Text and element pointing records
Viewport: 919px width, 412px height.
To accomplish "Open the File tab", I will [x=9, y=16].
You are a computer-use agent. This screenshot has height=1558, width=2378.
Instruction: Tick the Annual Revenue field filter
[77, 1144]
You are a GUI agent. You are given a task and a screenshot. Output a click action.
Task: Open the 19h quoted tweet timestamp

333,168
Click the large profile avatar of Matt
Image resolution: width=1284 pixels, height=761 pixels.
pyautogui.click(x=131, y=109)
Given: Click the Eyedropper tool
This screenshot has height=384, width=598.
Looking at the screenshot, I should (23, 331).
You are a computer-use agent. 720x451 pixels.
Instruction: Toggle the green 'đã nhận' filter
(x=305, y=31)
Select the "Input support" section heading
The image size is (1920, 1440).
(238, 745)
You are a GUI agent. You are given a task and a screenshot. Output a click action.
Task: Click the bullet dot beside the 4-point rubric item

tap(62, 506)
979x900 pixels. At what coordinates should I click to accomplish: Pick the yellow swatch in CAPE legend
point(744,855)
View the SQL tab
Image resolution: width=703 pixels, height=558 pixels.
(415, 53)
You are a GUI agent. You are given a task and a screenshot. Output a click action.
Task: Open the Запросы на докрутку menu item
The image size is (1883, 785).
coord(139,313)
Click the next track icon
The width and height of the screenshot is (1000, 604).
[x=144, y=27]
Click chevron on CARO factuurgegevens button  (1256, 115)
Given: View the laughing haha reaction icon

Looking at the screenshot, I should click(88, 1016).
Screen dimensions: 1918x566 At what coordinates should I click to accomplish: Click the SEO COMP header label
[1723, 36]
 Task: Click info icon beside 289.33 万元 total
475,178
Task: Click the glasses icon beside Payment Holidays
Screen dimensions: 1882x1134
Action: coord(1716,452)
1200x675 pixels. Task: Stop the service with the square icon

__Written task__. Rewrite all of the material above with every "Instruction" swapped for "Goal", leaving everything else unchanged.

__Written solution__.
Viewport: 919px width, 412px height.
To accomplish "Open the File tab", I will [x=9, y=16].
You are a computer-use agent. This screenshot has height=1558, width=2378.
Goal: Tick the Annual Revenue field filter
[77, 1144]
You are a GUI agent. You are given a task and a screenshot. Output a click action.
Task: Open the 19h quoted tweet timestamp

333,168
Click the large profile avatar of Matt
Image resolution: width=1284 pixels, height=761 pixels.
pyautogui.click(x=131, y=109)
Given: Click the Eyedropper tool
This screenshot has height=384, width=598.
Looking at the screenshot, I should (23, 331).
You are a computer-use agent. 720x451 pixels.
Goal: Toggle the green 'đã nhận' filter
(x=305, y=31)
Select the "Input support" section heading
The image size is (1920, 1440).
(238, 745)
You are a GUI agent. You are given a task and a screenshot. Output a click action.
Task: Click the bullet dot beside the 4-point rubric item

tap(62, 506)
979x900 pixels. At what coordinates should I click to accomplish: Pick the yellow swatch in CAPE legend
point(744,855)
View the SQL tab
Image resolution: width=703 pixels, height=558 pixels.
(415, 53)
You are a GUI agent. You are given a task and a screenshot. Output a click action.
Task: Open the Запросы на докрутку menu item
The image size is (1883, 785).
coord(139,313)
Click the next track icon
The width and height of the screenshot is (1000, 604).
[x=144, y=27]
Click chevron on CARO factuurgegevens button  (1256, 115)
Given: View the laughing haha reaction icon

Looking at the screenshot, I should click(88, 1016).
Screen dimensions: 1918x566 At what coordinates should I click to accomplish: Click the SEO COMP header label
[1723, 36]
 Task: Click info icon beside 289.33 万元 total
475,178
Task: Click the glasses icon beside Payment Holidays
Screen dimensions: 1882x1134
Action: coord(1716,452)
1200x675 pixels. Task: Stop the service with the square icon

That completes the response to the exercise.